Ambient Monkeys EPHERMERAL BEING
AMBIENT MONKEYS
EPHERMERAL BEING
Sonic Canvas Records
Denny Jiosa, guitar; Michael Moryc, RAV Vast tongue drum.
This music makes me want to jump into my car and ride. It’s exciting, exotic and energetic. Here is duo music, created in part by the RAV Vast tongue drum, played by Michael Moryc. The first thing I had to do was investigate this newly popular drum instrument.

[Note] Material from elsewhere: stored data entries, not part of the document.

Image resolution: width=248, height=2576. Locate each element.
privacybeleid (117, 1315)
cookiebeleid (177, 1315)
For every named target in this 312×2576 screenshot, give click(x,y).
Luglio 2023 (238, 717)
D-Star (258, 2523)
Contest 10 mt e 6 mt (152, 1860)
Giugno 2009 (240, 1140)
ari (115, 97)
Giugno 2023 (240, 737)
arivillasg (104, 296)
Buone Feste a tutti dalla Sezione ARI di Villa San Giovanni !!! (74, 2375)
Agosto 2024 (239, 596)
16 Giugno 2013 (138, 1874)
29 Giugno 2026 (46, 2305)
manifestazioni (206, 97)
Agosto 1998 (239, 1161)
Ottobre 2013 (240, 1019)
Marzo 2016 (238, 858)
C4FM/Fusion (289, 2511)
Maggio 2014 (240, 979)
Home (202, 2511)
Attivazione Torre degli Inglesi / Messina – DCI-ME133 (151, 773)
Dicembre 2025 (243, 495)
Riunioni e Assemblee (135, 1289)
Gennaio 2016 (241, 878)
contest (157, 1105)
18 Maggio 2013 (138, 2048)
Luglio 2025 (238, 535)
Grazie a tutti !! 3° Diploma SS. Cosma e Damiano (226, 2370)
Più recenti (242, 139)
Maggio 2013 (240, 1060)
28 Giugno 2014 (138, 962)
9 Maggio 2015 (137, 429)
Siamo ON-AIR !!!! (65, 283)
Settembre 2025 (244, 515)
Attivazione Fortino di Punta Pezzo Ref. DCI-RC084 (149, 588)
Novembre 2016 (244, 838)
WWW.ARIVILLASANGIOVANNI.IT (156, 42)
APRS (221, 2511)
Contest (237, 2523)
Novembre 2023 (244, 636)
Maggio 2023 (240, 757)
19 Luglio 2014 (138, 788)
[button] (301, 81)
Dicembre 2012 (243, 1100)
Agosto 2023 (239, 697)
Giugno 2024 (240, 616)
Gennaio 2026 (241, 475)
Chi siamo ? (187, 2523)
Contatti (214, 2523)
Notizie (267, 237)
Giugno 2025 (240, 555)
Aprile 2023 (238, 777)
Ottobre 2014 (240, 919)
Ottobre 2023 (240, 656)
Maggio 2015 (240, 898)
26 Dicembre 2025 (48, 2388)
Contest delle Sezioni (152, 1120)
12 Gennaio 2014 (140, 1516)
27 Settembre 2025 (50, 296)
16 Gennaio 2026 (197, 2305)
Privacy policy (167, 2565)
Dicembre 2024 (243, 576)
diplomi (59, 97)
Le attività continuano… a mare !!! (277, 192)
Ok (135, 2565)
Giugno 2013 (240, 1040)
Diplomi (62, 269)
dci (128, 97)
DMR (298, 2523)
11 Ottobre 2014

In 2013, after months of trial and error, a Russian engineer named Remyannikov Andrey Vladimirovich invented this instrument that Michael Moryc is playing. RAV stands for the inventor’s initials. ‘Vast’ replaced the word ‘drum’ to signify the instrument’s deep, long, overwhelming ‘sustain’ ability.
This unusual instrument looks somewhat like Handpans, but it’s pressed smooth and shiny. It is as easy to play as a kitchen table, using the touch of your fingers to make rhythm patterns and create soundscapes. There is a rich, warm, range of harmonics on each tongue of this percussive device. Each tongue can emit seven clean and balanced overtones, creating a choir effect. Today, the instruments can have an 18-scale variation between them and the new sound models in development.
It takes 13 people and 7 days to make one RAV, because it’s hand-crafted.
So, Nashville based Ambient Monkeys is a duo made up of two studio engineers and music producers. They have incorporated the RAV Vast Tongue Drum into their music. Both men are multi-talented musicians.
Michael Moryc knows every aspect of the music industry. He’s been a singer, songwriter, guitarist, jazz promoter and producer, as well as an indie label music executive. Denny Jiosa has been compared by JAZZIZ magazine to Eric Clapton, if Clapton played jazz. Denny’s a creative and brilliant guitarist, best known for his six smooth jazz projects. Every one of those projects made it to the top 5 positions on the smooth jazz Billboard charts. The song “Wounded Warriors” made it to Number One on the UK single charts.
Opening with their original composition, “Tail of the Dragon” the duo sounds like a full band. This quickly becomes one of my favorites on their “Ephemeral Being” album. It displays rhythms and melody, mixed smoothly together with Jiosa’s bluesy guitar melody, slipping like a needle through the fabric of their song. Quite frankly, this production makes me feel happy and whimsical.
Since I’m originally from Michigan, I was eager to hear how “Rumours of Kalamazoo” sounded. It’s a laid-back ballad, with the melodic RAV Vast Tongue Drum sounding like an instrument with lots of reverb on it. Moryc lays down the complete rhythm track for Jiosa to play his guitar over, spreading his solo atop the track, a blanket of guitar beauty. On their “Nighthawk” tune, it has a more funk feel with an acid rock groove.
Michael Moryc is a USA veteran. I thank him for serving our country. While overseas, Moryc was exposed to the deadly Agent Orange. One of the many side effects of that exposure is nerve damage. It manifested in Michael’s hands, destroying his ability to play guitar. The RAV Vast Tongue Drum allows Moryc to continue to make music and express himself. The unique instrument has the ability to sound like a vibraphone, a percussion instrument, a drum, a gong, just a multitude of musical instruments that Michael Moryc can play with his wounded fingers.
This album is their 3rd release in three years. It offers the listener a variety of adult contemporary music, blended with blues, (Like on their tune “The Cat’s Meow”). Denny sounds very much like Wes Montgomery, as Michael Moryc makes his RAV Vast Tongue Drum sound like an orchestra. Impressive!
This duo blends smooth jazz with easy listening melodies and grooves that challenge being labeled. For example, “Out at Night” unfolds like fog over the ocean, thick and bluesy.
Their music is lush and infectious. It wraps around you like the arms of love, holding you prisoner to their unique sound and presentation. Then comes “Not Chaos” that starts out with a percussive drive. I think this is more representative of Indie music.
Michael Moryc and Denny Jiosa sound like no other duo I have ever heard. This is creative music that will entertain for hours, always unique, without ever sounding repetitious or familiar.